— DESCRIPTION OF THE TASK —
Each line below must be reproduced exactly, though the pictures are to be dropped.
START DATA FOR PROCESSING
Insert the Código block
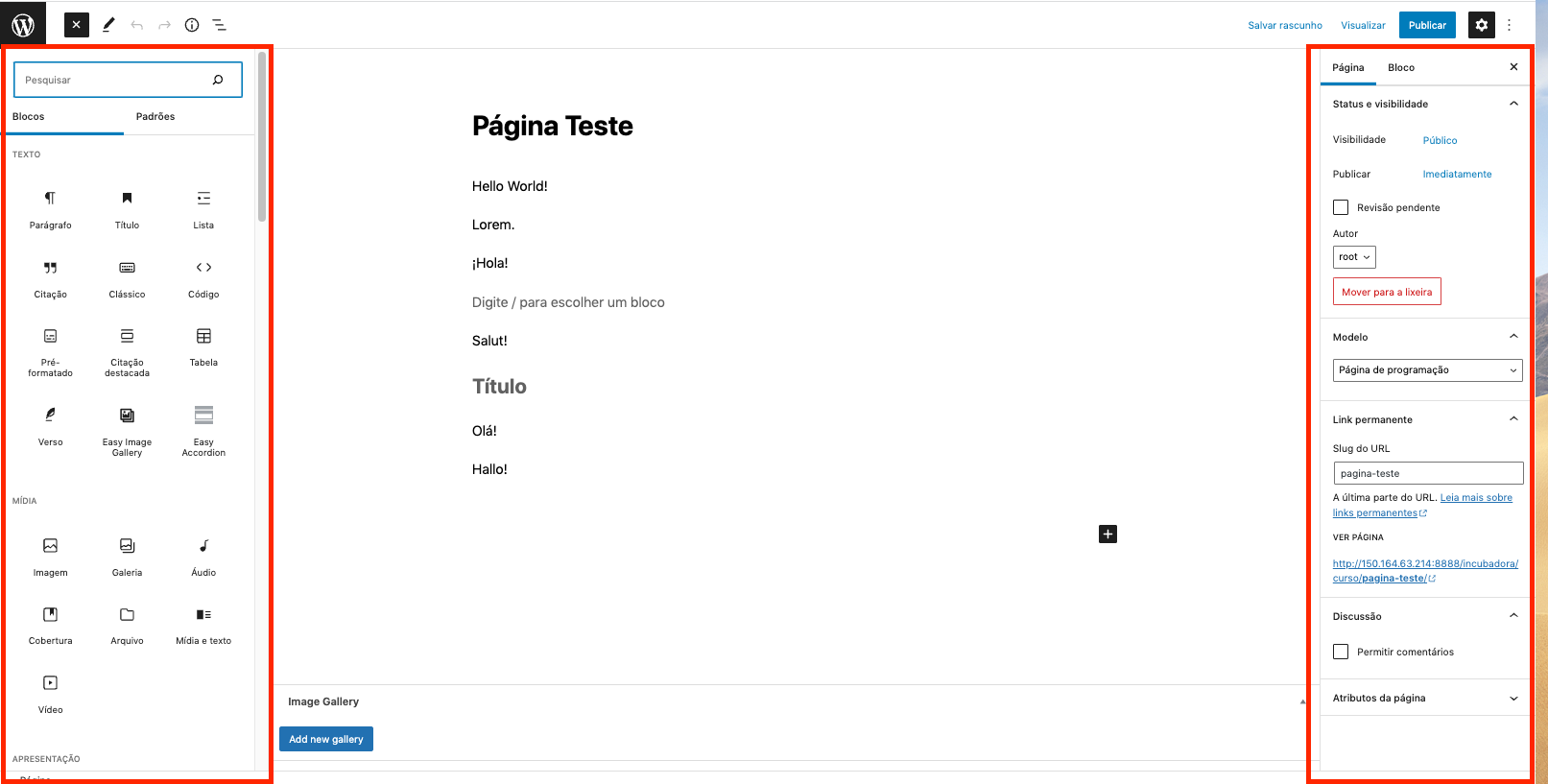 click(x=203, y=277)
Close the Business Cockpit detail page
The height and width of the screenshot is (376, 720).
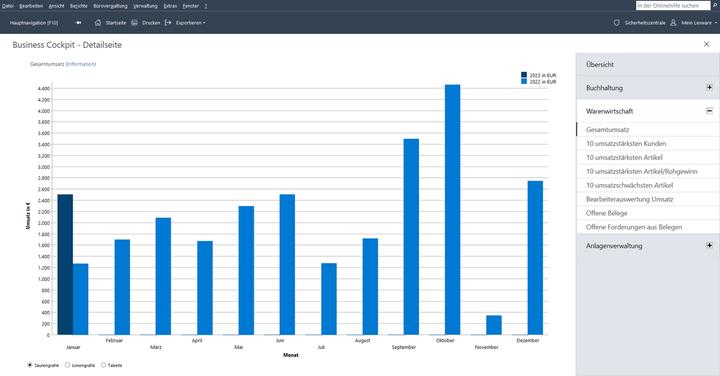pos(706,44)
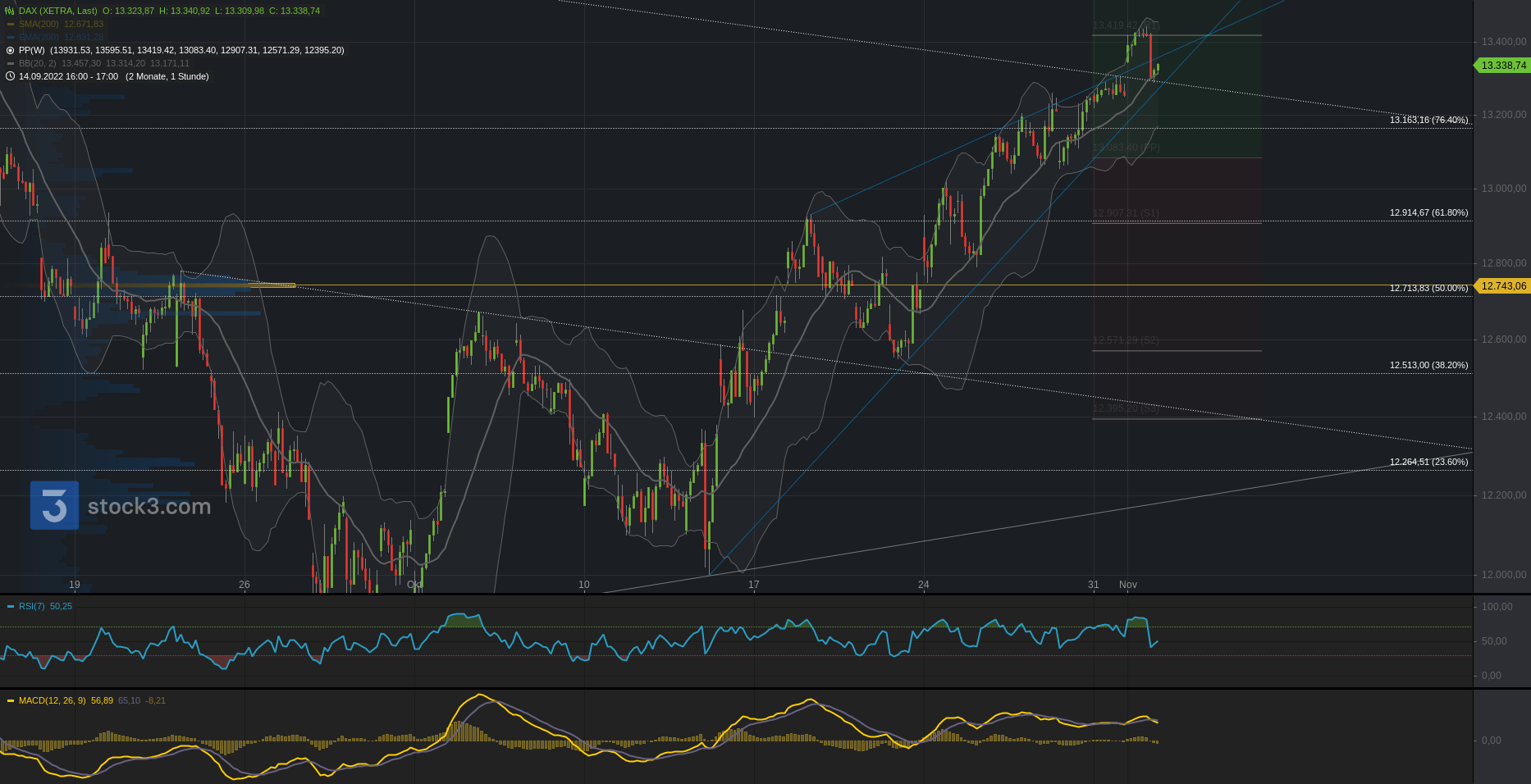Click the yellow MACD legend color marker
Viewport: 1531px width, 784px height.
tap(11, 701)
END DATA FOR PROCESSING
— TASK RESULT —
Insert the Código block
 click(x=203, y=277)
Close the Business Cockpit detail page
The height and width of the screenshot is (376, 720).
pos(706,44)
Click the yellow MACD legend color marker
Viewport: 1531px width, 784px height.
tap(11, 701)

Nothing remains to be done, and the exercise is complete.